The black children at my son's school which is 40% black 40% white, 10% Asian, 10% hispanic, are doing as well as the other groups and Heather Hills is one of the top elementary schools in the county.
Steve: My life experience matches yours. I have also seen that whites, blacks, and Asians who make the same choices receive the same success. I have been in many situations where all the black folks exhibited such behavior, and all were very successful. In my corporate experiences for sure, although blacks comprise a small fraction, they work just as hard on average as any other group, and exhibit the same levels of skills, no doubt about it.
I do not doubt that at some "mixed" schools the blacks make the same choices as the other groups and therefore of course obtain the identical levels of success. However, I also have seen many reports -- such as this one -- where black kids are making remarkably different choices, and those choices are leading to lower levels of achievement. Are the black parents in this article lying? Or are they invented fictions of the author?
Steve: I don't understand your rail against "stereotypes". The person introducing this concept into the discussion is offering it as a reason for why black students in this situation are under-achieving with respect to members of other groups. You can hate stereotyping all that you want (accurate stereotyping, though, warrants no hatred), and you can even extract it from this discussion, but that has no bearing at all on the issue raised of blacks at this school -- according to their own parents -- making lower value choices (on average) and receiving the expected lower achievements.

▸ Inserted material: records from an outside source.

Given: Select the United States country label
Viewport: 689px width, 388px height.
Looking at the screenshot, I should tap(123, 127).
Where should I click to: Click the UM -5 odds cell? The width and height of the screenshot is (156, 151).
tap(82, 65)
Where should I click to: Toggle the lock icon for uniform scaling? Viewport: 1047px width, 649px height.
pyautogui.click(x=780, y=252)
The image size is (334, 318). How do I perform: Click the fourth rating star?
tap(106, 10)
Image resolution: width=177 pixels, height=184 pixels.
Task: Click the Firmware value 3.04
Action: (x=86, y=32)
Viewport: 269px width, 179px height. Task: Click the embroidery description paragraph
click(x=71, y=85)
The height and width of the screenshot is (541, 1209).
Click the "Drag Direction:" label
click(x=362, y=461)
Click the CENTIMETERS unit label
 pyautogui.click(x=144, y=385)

The article also reveals that the organized parents have managed to get their kids to reverse their choices... and as a result elevate their performances.
Steve: You have created a STEREOTYPE of the black kids at your school. They are very studious, well-mannered, and respond positively to structured authority. This is an accurate stereotype, but a stereotype none-the-less.

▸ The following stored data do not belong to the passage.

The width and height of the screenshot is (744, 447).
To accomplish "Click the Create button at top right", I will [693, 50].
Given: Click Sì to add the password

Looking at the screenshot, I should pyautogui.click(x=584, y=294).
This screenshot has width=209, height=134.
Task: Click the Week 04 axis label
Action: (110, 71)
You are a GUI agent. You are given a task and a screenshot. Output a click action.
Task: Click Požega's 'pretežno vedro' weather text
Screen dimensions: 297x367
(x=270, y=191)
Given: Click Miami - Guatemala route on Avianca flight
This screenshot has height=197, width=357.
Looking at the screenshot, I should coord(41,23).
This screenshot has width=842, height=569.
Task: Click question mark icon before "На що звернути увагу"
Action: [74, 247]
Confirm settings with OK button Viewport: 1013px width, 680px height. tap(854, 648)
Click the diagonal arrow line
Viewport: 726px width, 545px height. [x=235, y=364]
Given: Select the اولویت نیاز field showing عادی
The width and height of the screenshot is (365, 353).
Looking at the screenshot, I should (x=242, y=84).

"Are the black parents in this article lying? Or are they invented fictions of the author?"
I didn't see where the parents said their children were underperforming.
The creation of the group was a preventative measure against underperformance.
The same reason why I have a math tutor come in every Saturday morning for my 10 year old.
IT IS NOT A STEREOTYPE but an accurate description of the kids in my neighborhood.
A STEREOTYPE is your description of black children as typically being anti-academic, lazy and unmotivated.
I explained this to you before.
Read the article again. The quoted parents are black, and they are *NOT* responding to the *POSSIBILITY* of under achievement, but to the occurrence of it. They did not form their group as a preventative, but rather as remedial action. Did you read that the parent revealed the before and after stats for high and low grades? Just one example from the article of black parents worrying about actual under-achieving of their kids.
FROM THE ARTICLE:
"As they clicked off agenda items, they passed around spreadsheets that plotted their sons' academic progress. They noted that the number of A's the boys earned rose from 30 in the spring to 37 in the fall, while the C's decreased from 10 to three."
This is hardly "remedial" Hue.
These were already high achieveing kids who've only gotten stronger.
That's the definition of remedial; they were worried about not enough A's and too many C's. They took action reversed the situation.
http://today.reuters.com/news/articlenews.aspx?type=entertainmentNews&storyID=2007-02-21T105933Z_01_N20170767_RTRUKOC_0_US-HIP-HOP-DOCUMENTARY.xml&pageNumber=1&imageid=&cap=&sz=13&WTModLoc=NewsArt-C1-ArticlePage1
Even students at HBCUs say that they feel pressure to behave like idiots.